------ PROVIDED DATA ------

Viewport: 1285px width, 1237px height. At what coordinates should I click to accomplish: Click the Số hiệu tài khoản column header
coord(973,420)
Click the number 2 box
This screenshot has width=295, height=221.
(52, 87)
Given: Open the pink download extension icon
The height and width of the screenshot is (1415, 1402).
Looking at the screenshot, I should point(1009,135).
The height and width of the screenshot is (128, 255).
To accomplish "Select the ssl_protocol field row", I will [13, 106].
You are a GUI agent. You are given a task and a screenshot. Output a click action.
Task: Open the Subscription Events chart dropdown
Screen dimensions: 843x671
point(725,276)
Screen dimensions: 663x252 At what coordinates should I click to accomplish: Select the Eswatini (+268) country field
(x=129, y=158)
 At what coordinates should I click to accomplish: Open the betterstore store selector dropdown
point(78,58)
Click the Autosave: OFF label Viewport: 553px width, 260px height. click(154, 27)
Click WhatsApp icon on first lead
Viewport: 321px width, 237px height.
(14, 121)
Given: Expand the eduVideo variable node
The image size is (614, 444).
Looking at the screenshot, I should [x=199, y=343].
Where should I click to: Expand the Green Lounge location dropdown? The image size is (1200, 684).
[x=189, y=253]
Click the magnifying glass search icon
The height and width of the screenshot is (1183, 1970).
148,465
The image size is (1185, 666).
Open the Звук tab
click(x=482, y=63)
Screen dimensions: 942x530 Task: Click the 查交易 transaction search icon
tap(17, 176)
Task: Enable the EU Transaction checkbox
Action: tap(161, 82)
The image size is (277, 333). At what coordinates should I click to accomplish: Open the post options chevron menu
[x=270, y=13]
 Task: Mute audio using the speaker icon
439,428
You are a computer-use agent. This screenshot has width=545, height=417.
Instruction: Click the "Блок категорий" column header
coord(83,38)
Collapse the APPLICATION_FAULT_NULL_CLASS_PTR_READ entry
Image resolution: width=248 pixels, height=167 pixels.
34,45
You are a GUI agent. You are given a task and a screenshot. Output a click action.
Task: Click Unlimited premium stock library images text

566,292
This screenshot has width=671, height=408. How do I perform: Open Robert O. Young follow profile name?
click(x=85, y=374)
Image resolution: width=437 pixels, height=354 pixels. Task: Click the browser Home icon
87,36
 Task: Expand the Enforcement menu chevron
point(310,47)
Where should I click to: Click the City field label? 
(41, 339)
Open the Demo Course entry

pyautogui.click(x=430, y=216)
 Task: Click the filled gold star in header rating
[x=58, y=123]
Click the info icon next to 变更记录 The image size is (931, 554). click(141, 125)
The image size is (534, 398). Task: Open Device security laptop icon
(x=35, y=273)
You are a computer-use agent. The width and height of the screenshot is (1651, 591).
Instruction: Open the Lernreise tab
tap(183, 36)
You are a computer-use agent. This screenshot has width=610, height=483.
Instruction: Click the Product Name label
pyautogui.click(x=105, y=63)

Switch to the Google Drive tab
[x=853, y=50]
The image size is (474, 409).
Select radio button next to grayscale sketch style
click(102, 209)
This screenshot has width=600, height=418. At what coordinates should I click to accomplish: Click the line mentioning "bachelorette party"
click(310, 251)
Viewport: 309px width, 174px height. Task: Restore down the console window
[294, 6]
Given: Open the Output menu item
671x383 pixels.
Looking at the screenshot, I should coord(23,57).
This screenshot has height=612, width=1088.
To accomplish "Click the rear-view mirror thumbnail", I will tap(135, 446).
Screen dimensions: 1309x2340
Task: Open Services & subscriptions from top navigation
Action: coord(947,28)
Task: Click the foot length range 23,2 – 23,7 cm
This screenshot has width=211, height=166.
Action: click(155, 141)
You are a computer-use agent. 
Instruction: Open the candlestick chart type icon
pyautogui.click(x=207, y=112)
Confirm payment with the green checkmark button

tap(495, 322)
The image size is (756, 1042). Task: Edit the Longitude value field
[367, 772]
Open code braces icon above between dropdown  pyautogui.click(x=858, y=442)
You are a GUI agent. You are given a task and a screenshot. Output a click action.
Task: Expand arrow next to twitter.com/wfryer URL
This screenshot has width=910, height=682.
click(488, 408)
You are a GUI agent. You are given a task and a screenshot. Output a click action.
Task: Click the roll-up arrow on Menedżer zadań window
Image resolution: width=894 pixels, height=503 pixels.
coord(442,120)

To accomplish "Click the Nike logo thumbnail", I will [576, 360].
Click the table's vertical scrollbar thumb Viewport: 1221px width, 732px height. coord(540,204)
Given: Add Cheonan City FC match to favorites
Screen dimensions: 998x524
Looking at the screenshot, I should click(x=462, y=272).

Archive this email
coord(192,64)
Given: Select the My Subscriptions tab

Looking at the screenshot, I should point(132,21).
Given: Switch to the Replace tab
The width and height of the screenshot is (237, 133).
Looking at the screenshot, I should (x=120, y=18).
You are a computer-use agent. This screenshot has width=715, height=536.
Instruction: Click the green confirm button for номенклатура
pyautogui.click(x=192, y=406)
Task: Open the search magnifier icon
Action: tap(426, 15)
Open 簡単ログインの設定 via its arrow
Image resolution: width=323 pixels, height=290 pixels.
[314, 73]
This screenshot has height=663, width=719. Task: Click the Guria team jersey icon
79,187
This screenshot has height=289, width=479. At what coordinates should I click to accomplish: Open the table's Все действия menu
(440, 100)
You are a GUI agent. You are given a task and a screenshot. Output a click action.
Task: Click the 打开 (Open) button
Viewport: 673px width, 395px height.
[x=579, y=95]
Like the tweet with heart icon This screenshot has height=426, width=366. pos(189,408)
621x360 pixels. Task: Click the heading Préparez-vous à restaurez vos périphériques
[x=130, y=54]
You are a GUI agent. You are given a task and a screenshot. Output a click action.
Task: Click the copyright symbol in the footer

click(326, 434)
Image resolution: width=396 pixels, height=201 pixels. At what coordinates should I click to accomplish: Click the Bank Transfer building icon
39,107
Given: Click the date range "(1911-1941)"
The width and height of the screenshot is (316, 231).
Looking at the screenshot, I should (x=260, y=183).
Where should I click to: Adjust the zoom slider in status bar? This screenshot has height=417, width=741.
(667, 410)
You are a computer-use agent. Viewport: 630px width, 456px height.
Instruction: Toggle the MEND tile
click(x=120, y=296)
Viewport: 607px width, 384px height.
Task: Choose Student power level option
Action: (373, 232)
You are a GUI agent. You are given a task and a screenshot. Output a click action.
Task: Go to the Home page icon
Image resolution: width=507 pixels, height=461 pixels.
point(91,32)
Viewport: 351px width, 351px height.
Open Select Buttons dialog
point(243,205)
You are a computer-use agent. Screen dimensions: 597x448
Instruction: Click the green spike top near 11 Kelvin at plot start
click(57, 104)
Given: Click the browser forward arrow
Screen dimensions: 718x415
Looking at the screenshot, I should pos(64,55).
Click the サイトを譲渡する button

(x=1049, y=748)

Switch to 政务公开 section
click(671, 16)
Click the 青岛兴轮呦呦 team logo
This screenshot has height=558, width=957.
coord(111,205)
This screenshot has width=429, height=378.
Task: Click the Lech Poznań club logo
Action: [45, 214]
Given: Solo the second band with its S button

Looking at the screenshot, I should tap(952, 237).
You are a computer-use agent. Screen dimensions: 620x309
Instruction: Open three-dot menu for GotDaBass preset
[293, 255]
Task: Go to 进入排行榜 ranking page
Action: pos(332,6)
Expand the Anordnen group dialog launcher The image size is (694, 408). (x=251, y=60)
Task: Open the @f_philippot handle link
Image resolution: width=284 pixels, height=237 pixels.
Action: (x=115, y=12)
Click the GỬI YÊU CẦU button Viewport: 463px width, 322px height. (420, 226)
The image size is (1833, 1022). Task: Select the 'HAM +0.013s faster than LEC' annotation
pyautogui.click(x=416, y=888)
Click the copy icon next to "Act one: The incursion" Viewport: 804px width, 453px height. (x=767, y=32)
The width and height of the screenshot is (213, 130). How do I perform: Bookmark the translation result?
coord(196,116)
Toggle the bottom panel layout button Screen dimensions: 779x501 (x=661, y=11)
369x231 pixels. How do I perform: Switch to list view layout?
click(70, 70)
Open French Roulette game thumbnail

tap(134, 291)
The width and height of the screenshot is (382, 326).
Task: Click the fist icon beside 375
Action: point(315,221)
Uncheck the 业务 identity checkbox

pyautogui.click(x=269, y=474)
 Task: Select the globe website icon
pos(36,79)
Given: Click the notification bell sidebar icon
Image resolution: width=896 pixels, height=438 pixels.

------

Repeat the records above line for line, starting at the first line and stopping after the line that contains "(x=129, y=158)".

Viewport: 1285px width, 1237px height. At what coordinates should I click to accomplish: Click the Số hiệu tài khoản column header
coord(973,420)
Click the number 2 box
This screenshot has width=295, height=221.
(52, 87)
Given: Open the pink download extension icon
The height and width of the screenshot is (1415, 1402).
Looking at the screenshot, I should point(1009,135).
The height and width of the screenshot is (128, 255).
To accomplish "Select the ssl_protocol field row", I will [13, 106].
You are a GUI agent. You are given a task and a screenshot. Output a click action.
Task: Open the Subscription Events chart dropdown
Screen dimensions: 843x671
point(725,276)
Screen dimensions: 663x252 At what coordinates should I click to accomplish: Select the Eswatini (+268) country field
(x=129, y=158)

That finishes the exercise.